> _TASK GOAL_
Lines from the one containing "How do I perform: Apply the red tag color?" through the final line of the data, restated word for word and free of pictures, make up the whole answer.

> _Collected data entries_
_ _ _ _

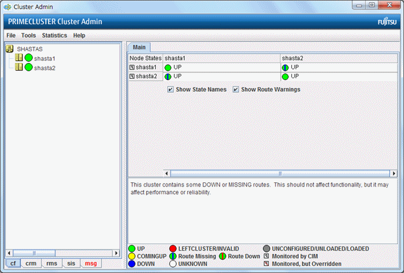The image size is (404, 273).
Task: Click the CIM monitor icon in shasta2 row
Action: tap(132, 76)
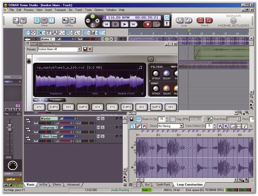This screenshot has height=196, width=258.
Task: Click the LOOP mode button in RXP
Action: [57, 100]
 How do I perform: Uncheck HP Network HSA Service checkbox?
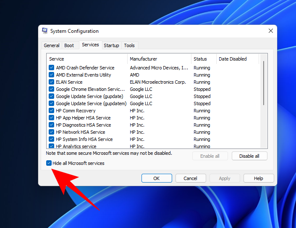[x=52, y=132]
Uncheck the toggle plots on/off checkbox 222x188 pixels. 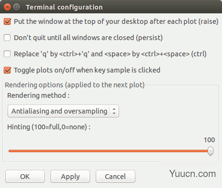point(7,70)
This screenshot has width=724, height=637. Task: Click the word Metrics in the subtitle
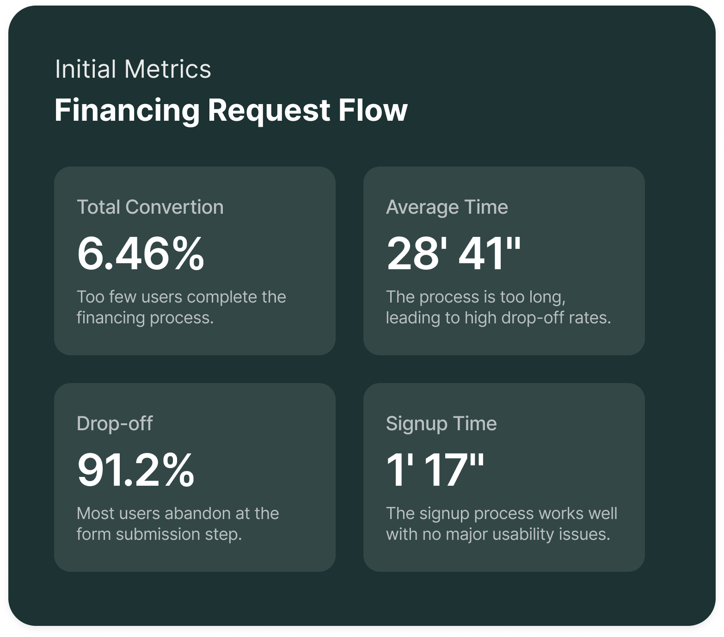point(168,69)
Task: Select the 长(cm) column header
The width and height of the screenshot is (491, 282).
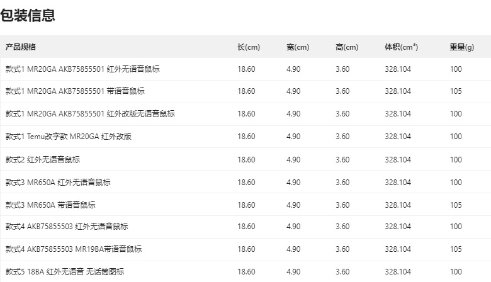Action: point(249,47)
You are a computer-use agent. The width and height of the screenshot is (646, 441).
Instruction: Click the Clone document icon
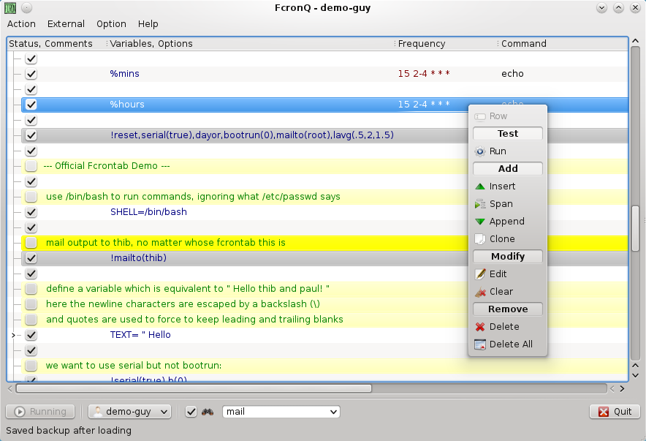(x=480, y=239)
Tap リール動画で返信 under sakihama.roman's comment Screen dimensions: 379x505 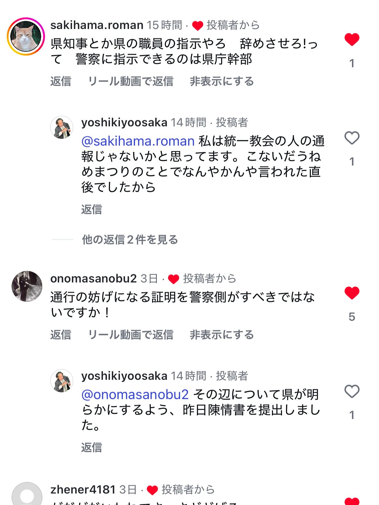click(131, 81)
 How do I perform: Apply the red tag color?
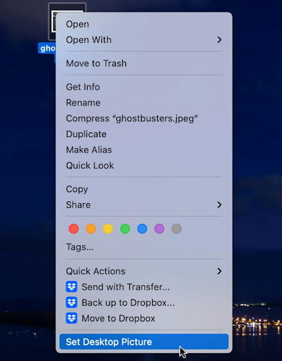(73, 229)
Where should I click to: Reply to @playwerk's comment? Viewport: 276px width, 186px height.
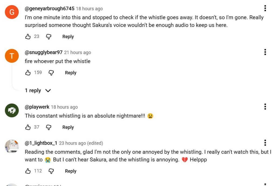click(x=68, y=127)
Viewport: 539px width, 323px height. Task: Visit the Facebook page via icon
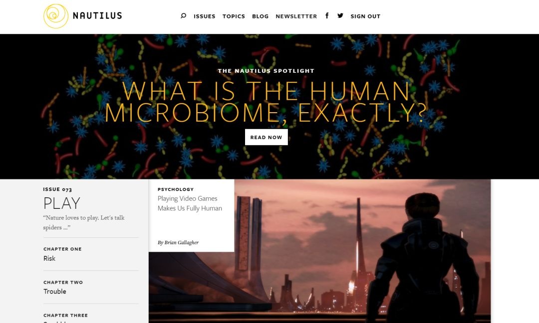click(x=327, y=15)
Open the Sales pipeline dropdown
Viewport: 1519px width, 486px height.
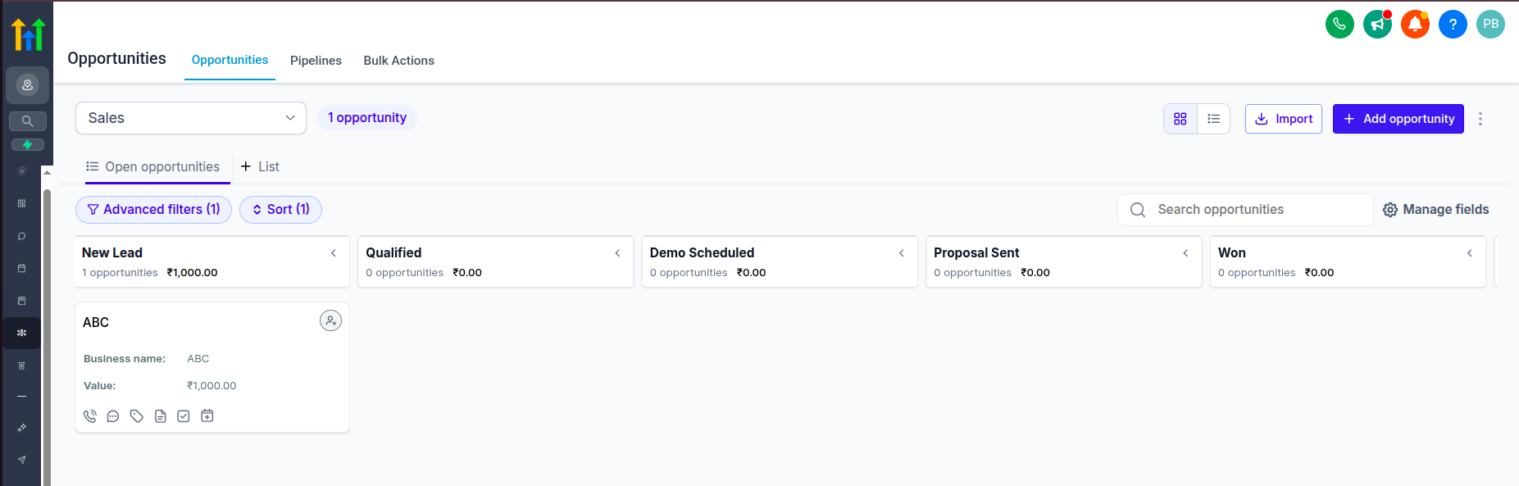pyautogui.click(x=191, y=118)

_ _ _ _

> _SOLUTION TO THIS TASK_
 How do I perform: Apply the red tag color?
(73, 229)
Where should I click to: Reply to @playwerk's comment? Viewport: 276px width, 186px height.
click(x=68, y=127)
Viewport: 539px width, 323px height. Task: Visit the Facebook page via icon
click(x=327, y=15)
Open the Sales pipeline dropdown
Viewport: 1519px width, 486px height.
pyautogui.click(x=191, y=118)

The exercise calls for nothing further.